Harmonizing to ASM enchiridion ( 1992 ) , the composings and their mechanical belongingss of the AZ wrought Mg metals are illustrated in the Table.1. The AZ31B metals are chiefly used in cathodic protection due to their medium strength with formability, but in instance of AZ31C is a lower-purity commercial fluctuation of AZ31B used where the minimal corrosion opposition in light weight applications. The AZ61 metal has high strength than AZ31 metal, and it has a high corrosion opposition as high-purity metal.

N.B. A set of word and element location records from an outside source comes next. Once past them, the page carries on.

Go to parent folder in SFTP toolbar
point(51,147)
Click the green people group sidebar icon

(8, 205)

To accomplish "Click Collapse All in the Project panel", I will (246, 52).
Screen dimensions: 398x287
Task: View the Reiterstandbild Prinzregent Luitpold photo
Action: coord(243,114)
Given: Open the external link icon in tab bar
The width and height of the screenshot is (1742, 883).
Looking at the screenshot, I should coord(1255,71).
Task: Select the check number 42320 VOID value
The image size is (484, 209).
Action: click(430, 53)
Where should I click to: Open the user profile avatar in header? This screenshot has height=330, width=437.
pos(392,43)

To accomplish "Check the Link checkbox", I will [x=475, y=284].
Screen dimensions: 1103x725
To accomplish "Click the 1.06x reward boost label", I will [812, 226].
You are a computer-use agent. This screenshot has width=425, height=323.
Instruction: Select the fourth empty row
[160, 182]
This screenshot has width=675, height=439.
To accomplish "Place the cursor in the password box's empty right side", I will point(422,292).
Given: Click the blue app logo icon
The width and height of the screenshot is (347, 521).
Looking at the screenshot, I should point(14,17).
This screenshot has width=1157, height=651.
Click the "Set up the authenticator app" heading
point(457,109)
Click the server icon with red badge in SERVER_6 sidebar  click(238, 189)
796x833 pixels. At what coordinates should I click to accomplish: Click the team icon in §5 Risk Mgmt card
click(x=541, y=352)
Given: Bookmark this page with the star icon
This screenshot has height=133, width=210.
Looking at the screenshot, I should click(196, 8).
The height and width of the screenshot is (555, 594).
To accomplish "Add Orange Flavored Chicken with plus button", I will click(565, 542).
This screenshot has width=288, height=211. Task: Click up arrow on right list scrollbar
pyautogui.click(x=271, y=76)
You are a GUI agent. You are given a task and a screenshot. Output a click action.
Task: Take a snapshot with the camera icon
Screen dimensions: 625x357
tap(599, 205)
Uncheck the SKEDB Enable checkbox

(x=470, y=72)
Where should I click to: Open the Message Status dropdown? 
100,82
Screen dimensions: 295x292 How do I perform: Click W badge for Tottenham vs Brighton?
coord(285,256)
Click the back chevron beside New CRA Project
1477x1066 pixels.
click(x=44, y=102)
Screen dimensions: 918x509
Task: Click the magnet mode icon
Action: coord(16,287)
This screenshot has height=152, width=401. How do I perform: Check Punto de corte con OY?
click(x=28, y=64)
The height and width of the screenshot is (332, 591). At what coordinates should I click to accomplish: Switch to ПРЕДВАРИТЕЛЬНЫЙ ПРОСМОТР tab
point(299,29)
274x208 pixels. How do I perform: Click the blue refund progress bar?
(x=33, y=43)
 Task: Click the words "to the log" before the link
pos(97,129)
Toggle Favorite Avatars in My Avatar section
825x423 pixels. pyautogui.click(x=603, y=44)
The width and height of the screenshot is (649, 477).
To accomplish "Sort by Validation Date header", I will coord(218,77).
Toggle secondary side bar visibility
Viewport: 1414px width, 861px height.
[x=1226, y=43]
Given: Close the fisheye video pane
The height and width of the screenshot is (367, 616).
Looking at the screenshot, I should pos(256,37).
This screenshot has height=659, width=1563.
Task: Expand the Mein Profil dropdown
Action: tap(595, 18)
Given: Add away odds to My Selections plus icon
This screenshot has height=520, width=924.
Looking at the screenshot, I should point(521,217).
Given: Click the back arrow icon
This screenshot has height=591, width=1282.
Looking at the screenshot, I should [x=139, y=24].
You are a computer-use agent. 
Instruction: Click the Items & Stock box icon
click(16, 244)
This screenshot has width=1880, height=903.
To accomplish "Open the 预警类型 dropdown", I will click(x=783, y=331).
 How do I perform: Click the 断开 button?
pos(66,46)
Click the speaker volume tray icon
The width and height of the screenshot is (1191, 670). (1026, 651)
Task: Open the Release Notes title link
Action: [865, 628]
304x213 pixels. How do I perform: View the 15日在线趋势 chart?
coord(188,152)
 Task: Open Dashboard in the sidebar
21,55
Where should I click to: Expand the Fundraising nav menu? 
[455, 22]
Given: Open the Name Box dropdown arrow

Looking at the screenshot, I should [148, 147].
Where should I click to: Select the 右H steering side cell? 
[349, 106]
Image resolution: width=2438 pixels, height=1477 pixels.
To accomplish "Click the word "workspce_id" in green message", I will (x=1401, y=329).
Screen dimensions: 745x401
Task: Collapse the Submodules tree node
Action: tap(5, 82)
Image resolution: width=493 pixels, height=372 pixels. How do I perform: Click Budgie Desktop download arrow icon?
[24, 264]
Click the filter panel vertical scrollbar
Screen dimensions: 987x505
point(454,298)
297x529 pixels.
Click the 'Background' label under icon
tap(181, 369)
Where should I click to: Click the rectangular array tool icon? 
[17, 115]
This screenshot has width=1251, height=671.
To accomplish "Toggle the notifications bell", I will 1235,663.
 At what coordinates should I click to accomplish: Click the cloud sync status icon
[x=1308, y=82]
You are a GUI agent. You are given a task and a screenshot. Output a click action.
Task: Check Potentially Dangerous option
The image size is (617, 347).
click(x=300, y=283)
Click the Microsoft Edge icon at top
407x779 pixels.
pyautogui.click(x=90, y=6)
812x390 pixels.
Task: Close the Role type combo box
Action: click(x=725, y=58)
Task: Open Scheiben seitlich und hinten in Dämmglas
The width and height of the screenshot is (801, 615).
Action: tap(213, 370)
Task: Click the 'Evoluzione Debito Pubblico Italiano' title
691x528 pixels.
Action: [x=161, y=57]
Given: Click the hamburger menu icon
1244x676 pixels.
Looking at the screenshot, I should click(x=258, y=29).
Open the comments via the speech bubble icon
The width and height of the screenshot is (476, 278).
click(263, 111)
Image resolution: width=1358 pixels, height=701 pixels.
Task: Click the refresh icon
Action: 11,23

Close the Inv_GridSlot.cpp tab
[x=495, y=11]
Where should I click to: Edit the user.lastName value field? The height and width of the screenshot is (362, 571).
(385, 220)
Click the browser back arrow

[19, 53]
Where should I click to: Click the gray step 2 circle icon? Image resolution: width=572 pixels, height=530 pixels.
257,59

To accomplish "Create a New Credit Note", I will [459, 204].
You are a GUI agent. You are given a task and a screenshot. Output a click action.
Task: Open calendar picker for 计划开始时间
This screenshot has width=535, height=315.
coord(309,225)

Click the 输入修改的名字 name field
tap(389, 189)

The highest strength metal in the AZ metal is AZ80 metal, and it can be unnaturally aged for extra strength.

This reappraisal paper has explained elaborate overview of assorted rules, which are developed in ECAP procedures. Furthermore, it has described the current position of the ECAP procedure was used as a processing tool for the fiction of bulk metals to make into ultrafine grained constructions in the stuff by minimising the figure of base on ballss. This paper reviewed on factors, which are act uponing in ECAP procedure at different parametric quantities and besides this paper reviewed the belongingss ( output strength, Ultimate tensile strength, elongation, hardness ) of this shaped Mg metal at different conditions.

Methodologies of ECAP

Many research workers with new advanced thoughts in the overall universe have done legion alterations and modernisations of different die-set design for ECAP procedure for bettering the shear distortion and belongingss of the stuffs as illustrated in table. 2. Therefore, the basic information about the different dies for ECAP, which was developed by research workers explained clearly as follows.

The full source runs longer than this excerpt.